👁🗨 Chris Hedges : Sammy va à l'école
"J'ai compris que mon histoire n'était pas une anomalie. Nous étions plusieurs derrière ces murs avec des expériences & des histoires similaires. C'est l'éducation & la communauté qui m'ont changé".
👁🗨 Sammy va à l'école
Par Chris Hedges, le 13 mai 2023
Newark, N.J. - On connait l'histoire. Le père absent qui s'en va lorsque son fils a cinq ans et retourne à Porto Rico. La mère célibataire, rarement à la maison parce qu'elle travaille de longues heures pour nourrir ses trois enfants et payer le loyer. La pauvreté. La criminalité. L'instabilité. Plus tard, le beau-père qui boit, se drogue, et bat ses beaux-enfants. L'enfant qui fait des siennes. Qui abandonne l'école. L'entrée dans un gang. Les vols. Celui qui a mal tourné et qui a causé la mort d'un homme. La prison.
Les élèves à qui j'enseigne en prison ont des variantes de la même histoire. Ils sont entrés dans la gueule du complexe industriel carcéral, le plus grand du monde, et en ressortent des décennies plus tard, encore plus perdus et traumatisés, pour errer dans les rues comme des fantômes jusqu'à ce que la plupart d'entre eux, non armés pour survivre dehors et sans soutien, se retrouvent à nouveau dans les anciennes et classiques galères.
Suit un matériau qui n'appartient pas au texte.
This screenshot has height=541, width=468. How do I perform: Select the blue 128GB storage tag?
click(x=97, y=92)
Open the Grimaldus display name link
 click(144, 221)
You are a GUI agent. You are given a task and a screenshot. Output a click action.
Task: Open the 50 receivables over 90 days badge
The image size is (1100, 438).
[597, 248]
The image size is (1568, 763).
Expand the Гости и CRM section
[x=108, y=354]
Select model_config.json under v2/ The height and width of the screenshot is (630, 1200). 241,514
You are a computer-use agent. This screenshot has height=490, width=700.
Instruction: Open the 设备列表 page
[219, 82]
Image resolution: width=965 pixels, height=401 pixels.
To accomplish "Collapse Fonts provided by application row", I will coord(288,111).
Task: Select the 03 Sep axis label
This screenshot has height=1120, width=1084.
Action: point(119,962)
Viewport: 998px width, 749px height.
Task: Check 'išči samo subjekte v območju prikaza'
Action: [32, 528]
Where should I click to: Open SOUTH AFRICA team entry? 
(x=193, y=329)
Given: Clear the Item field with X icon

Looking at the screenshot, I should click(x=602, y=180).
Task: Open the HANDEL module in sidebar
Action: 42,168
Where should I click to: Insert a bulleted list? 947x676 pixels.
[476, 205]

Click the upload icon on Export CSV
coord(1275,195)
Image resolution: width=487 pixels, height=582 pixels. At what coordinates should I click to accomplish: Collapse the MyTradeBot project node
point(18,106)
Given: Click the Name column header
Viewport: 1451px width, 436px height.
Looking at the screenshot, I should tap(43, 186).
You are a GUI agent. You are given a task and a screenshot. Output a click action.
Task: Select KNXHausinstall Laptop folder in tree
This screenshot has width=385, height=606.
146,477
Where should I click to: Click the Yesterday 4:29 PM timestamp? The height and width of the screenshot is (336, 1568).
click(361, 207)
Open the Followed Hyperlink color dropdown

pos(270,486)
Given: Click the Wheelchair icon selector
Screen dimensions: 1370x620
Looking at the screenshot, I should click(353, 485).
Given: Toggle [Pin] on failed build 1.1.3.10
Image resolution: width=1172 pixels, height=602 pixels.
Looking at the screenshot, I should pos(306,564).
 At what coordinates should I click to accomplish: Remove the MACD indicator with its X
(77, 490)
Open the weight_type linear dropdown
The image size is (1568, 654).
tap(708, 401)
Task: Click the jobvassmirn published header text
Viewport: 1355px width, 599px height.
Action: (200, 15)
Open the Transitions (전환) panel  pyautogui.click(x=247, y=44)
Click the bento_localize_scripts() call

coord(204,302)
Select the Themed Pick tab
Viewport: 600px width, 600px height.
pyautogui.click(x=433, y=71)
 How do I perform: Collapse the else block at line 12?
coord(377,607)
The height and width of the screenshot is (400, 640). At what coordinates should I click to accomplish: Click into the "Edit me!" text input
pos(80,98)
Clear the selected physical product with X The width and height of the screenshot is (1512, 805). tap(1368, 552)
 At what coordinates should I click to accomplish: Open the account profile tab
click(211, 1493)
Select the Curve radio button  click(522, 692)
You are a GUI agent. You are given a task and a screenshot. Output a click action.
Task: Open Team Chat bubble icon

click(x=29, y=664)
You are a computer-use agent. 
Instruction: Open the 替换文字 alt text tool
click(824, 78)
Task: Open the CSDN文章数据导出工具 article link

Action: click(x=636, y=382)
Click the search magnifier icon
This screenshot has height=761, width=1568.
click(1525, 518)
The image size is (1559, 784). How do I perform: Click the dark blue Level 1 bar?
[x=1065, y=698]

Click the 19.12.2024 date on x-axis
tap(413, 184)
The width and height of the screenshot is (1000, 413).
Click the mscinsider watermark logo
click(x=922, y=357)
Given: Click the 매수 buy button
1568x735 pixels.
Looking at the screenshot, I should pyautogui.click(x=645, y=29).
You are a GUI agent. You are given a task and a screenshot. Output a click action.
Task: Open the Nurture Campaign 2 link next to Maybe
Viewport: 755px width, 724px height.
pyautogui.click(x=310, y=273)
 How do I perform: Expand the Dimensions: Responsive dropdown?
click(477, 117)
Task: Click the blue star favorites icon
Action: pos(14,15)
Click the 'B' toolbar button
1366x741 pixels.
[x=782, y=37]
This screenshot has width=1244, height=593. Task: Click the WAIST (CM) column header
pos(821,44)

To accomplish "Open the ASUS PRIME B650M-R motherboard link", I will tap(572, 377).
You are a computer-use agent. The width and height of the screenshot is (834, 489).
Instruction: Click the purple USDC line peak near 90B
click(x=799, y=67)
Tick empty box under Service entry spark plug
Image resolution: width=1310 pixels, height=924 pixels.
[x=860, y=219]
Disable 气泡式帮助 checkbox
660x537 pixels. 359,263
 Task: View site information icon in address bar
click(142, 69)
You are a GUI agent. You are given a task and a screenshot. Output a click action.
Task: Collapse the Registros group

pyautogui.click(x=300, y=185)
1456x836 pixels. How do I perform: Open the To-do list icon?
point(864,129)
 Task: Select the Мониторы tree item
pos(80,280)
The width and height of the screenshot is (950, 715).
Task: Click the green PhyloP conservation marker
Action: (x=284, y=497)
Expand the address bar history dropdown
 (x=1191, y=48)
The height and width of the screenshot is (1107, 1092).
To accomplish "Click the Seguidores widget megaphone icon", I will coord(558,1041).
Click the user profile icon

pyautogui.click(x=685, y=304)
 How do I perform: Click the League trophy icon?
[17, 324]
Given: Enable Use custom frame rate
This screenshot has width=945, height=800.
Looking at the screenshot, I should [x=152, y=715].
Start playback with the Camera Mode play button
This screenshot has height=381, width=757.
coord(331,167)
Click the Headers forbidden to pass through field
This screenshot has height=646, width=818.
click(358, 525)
Mais je raconte cette histoire parce qu'elle doit être racontée. Je la raconte parce que cette fois, la fin sera autre. Cette fois, le système ne gagnera pas. Je raconte cette histoire parce que les enfants négligés et maltraités, quel que soit le crime qu'ils commettent, ne devraient pas être emprisonnés comme s'ils étaient des adultes. Je le dis parce que nous sommes complices. Je le dis parce que tant que nous n'aurons pas cessé d'investir dans les systèmes de contrôle et commencé à investir dans les personnes, en particulier les enfants, rien ne changera. La situation ne fera qu'empirer.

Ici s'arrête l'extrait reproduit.